### PARTS OF THE EXERCISE
1: In the text on Chen Lin, where and in what year did she win a bronze medal at the World Championships?
2: Translate into Spanish this sentence from the text on Chen Lin: "Chen Lin (陈林, born March 7, 1977) is a former female Chinese badminton player."
3: Carry on the text on Chen Lin from its last sentence.

***** DOCUMENT TEXT *****

Chen Lin 陈林

Personal information
- Born: 7 March 1977 (age 49) Zhuzhou, Hunan, China
- Height: 1.64 m (5 ft 5 in)
- Weight: 55 kg (121 lb)
- Spouse: Chen Qiqiu ​(m. 2006)​

Sport
- Country: China
- Sport: Badminton
- Handedness: Right
- Event: Women's and Mixed doubles

Women's and Mixed doubles
- BWF profile

Medal record
Women's badminton
Representing China
World Championships
| Bronze medal – third place | 2001 Seville | Women's doubles |

= Chen Lin (badminton) =

Chinese badminton player (born 1977)

Chen Lin (陈林, born March 7, 1977) is a former female Chinese badminton player. She starts her career in badminton in her own province - Anhua County Badminton School in 1986 until made it into the first national team in 1999.

***** SOURCE MATERIAL *****

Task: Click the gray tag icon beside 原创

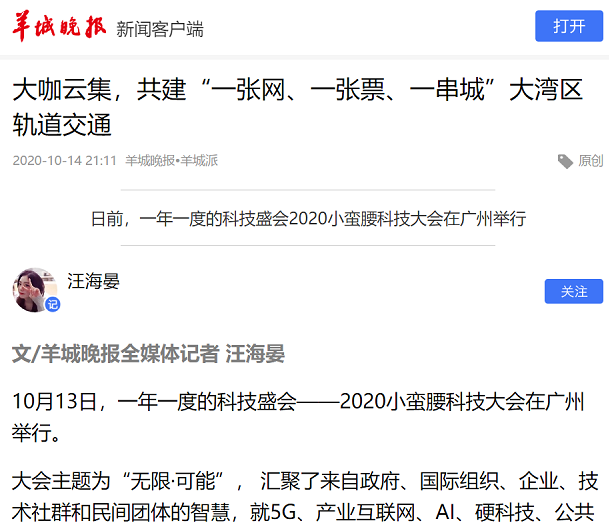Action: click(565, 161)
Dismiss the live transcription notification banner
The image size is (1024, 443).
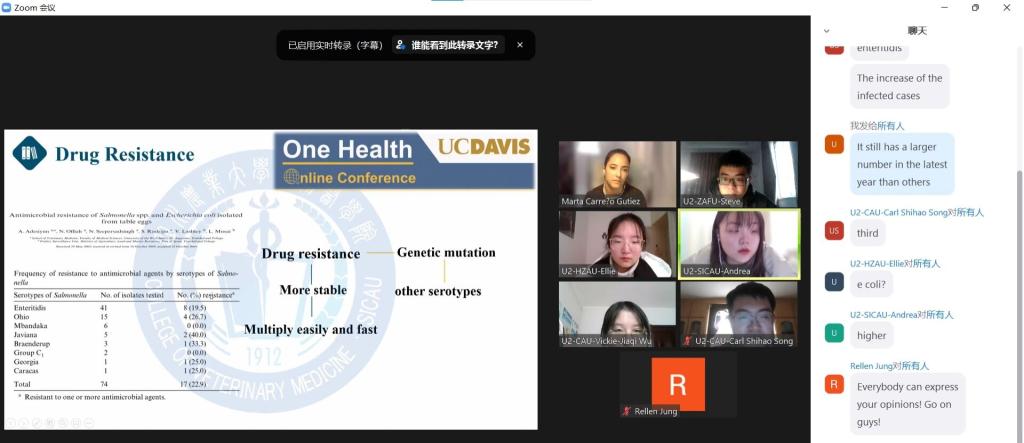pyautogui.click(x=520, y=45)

*****
***** SOURCE MATERIAL *****

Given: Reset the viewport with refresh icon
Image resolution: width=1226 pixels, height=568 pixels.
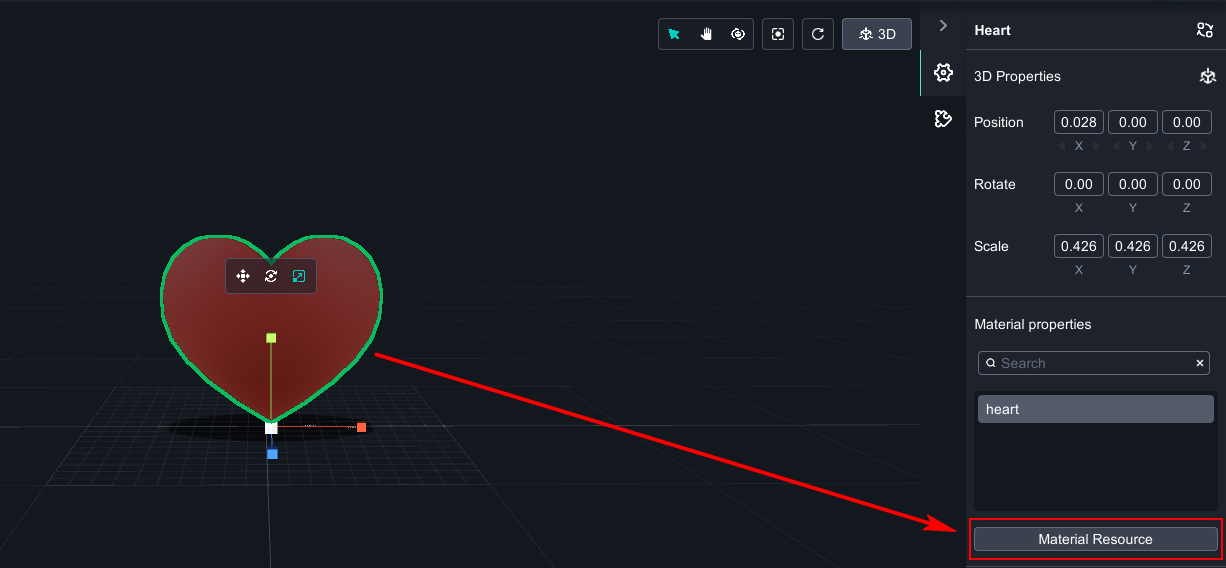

*****

### RESPONSES TO THE TASKS
1: Seville, 2001

2: Chen Lin (陈林, nacida el 7 de marzo de 1977) es una exjugadora china de bádminton.

3:
She was a solid choice for China during late 90's and early 2000 in women's doubles with Jiang Xuelian, winning several high-profile tournaments such as Denmark Open, Hong Kong Open and German Open. She won the bronze medal at the 2001 Badminton World Championships in the women's doubles together with Jiang. Besides women's doubles, Chen Lin is also an established mixed doubles player, winning Dutch Open twice with Chen Qiqiu and also China Open with Liu Yong.

After several downturns of performance in 2003, Chen called it quit in 2004 and continuing her study in administrative management at Jinan University in Guangzhou.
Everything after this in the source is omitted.